Reputation: 33
I have a single file that effectively contains multiple XML files of the same format, so the file is not itself valid XML; for instance:
<?xml version='1.0' encoding='UTF-8'?>
<Proposal xmlns="a namespace">
<ASubnode>Text</ASubNode>
<LotsOfOtherNodes />
</Proposal>
<?xml version='1.0' encoding='UTF-8'?>
<Proposal xmlns="a namespace">
<ASubnode>Text</ASubNode>
<LotsOfOtherNodes />
</Proposal>
....
I would like to process all the Proposal nodes, one at a time; for example:
foreach (var proposal in file)
do something
I cannot use XmlReader because it throws an exception upon reaching the intermediate XML declaration nodes. I could possibly read the entire file into a string and then use the Split method, but these files are Gigabytes in size, so that is not particularly attractive as an option. It might seem that I could read the file a line at a time, searching for the appropriate nodes via a regular expression, but the files are not line-formatted as above with one node per line, but rather contain very long lines of multiple nodes, and random line breaks in node text.
Is there a method of achieving this without hand-crafting a text parser?
Upvotes: 3
Views: 3283
Reputation: 7681
You can read the text line by line without actually parsing the xml, since the header of an xml document is the same:
IEnumerable<XDocument> GetDocuments(Stream bulkStream)

# Data excerpts:
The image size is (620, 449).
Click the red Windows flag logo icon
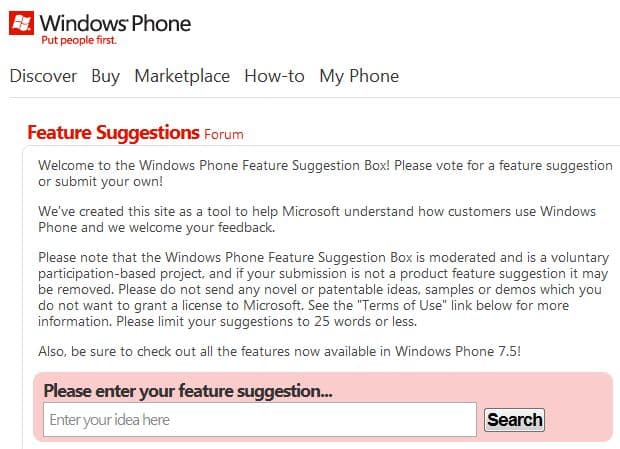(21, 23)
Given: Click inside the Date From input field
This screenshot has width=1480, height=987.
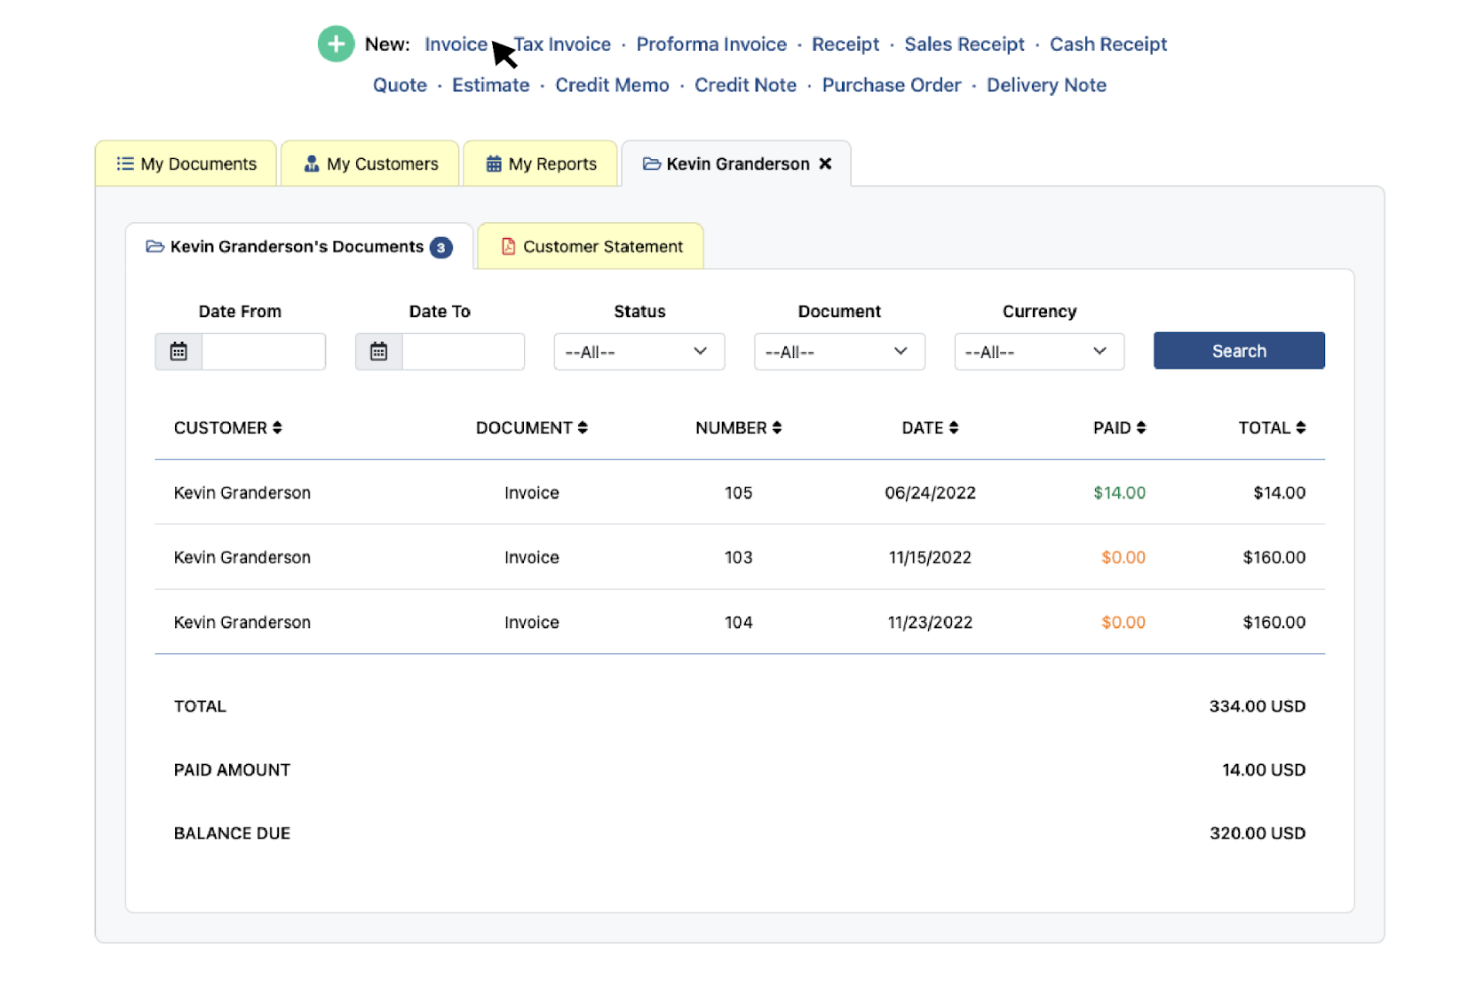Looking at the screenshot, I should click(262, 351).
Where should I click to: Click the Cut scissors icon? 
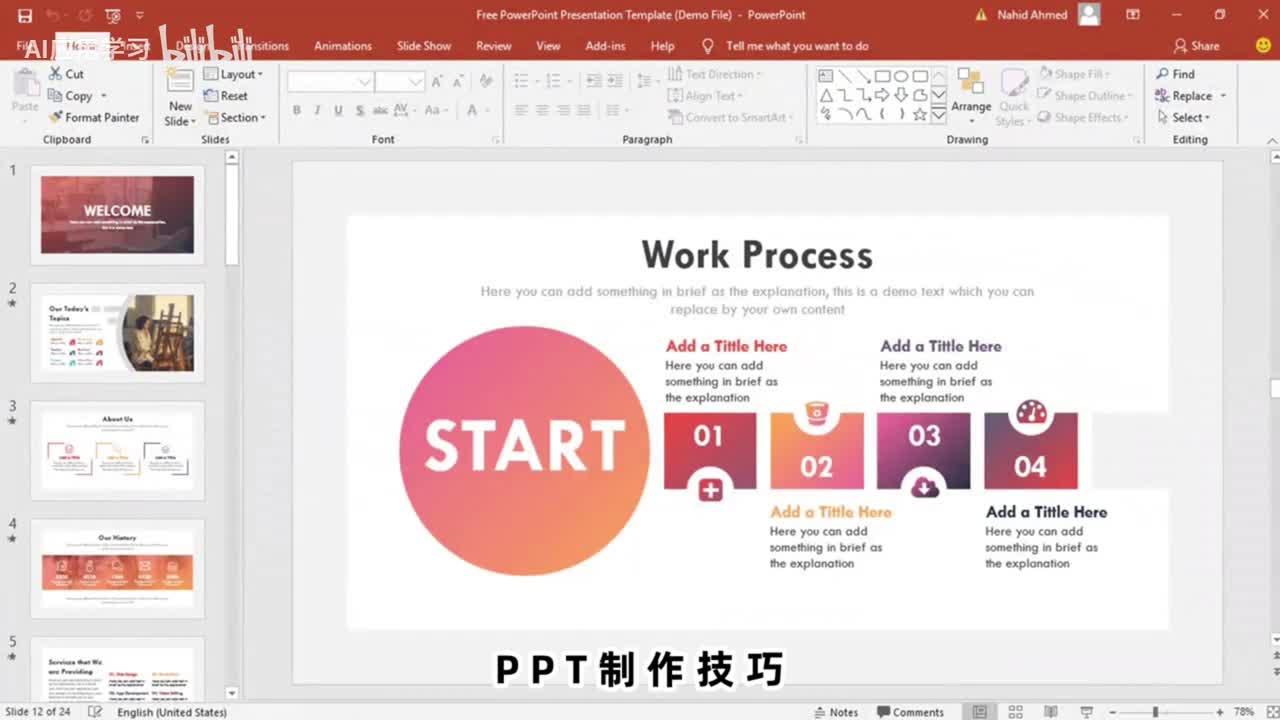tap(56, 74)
* * *
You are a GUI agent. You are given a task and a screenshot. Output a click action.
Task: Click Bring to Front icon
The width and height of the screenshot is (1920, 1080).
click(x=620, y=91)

# Instructions:
**1)** Output the part of the XML thread starting at "I would like" and ending at "in node text.", copied word for word.
**2)** Go on with the thread about reading a file of concatenated XML documents, starting right after its last line.

# Results of the exercise:
**1)**
I would like to process all the Proposal nodes, one at a time; for example:
foreach (var proposal in file)
do something
I cannot use XmlReader because it throws an exception upon reaching the intermediate XML declaration nodes. I could possibly read the entire file into a string and then use the Split method, but these files are Gigabytes in size, so that is not particularly attractive as an option. It might seem that I could read the file a line at a time, searching for the appropriate nodes via a regular expression, but the files are not line-formatted as above with one node per line, but rather contain very long lines of multiple nodes, and random line breaks in node text.

**2)**
{
var reader = new StreamReader(bulkStream);
var sb = new StringBuilder();
var firstLine = reader.ReadLine();
string line = firstLine;
while(line != null)
{
sb.Clear();
sb.Append(firstLine);
while((line = reader.ReadLine()) != null && line != firstLine)
{
sb.Append(line);
}
yield return XDocument.Parse(sb.ToString());
}
}
UPDATE: Following will work even if the declarations can start in-between of a line:
IEnumerable<XDocument> GetDocuments(Stream bulkStream)
{
const string decl = @"<?xml version='1.0' encoding='UTF-8'?>";
var sb = new StringBuilder();
bool start = true;
foreach(var line in GetLines(bulkStream).Where(l => !string.IsNullOrWhiteSpace(l)))
{
if (start)
{
if (line == decl)
start = false;
sb.AppendLine(line);
}
else
{
if (line == decl)
{
sb.ToString().Dump();
yield return XDocument.Parse(sb.ToString());
sb.Clear();
start = true;
sb.AppendLine(line);
}
else
sb.AppendLine(line);
}
}
sb.ToString().Dump();
yield return XDocument.Parse(sb.ToString());
}
IEnumerable<string> GetLines(Stream bulkStream)
{
const string decl = @"<?xml version='1.0' encoding='UTF-8'?>";
var reader = new StreamReader(bulkStream);
string line;
while((line = reader.ReadLine()) != null)
{
if (line.Contains(decl))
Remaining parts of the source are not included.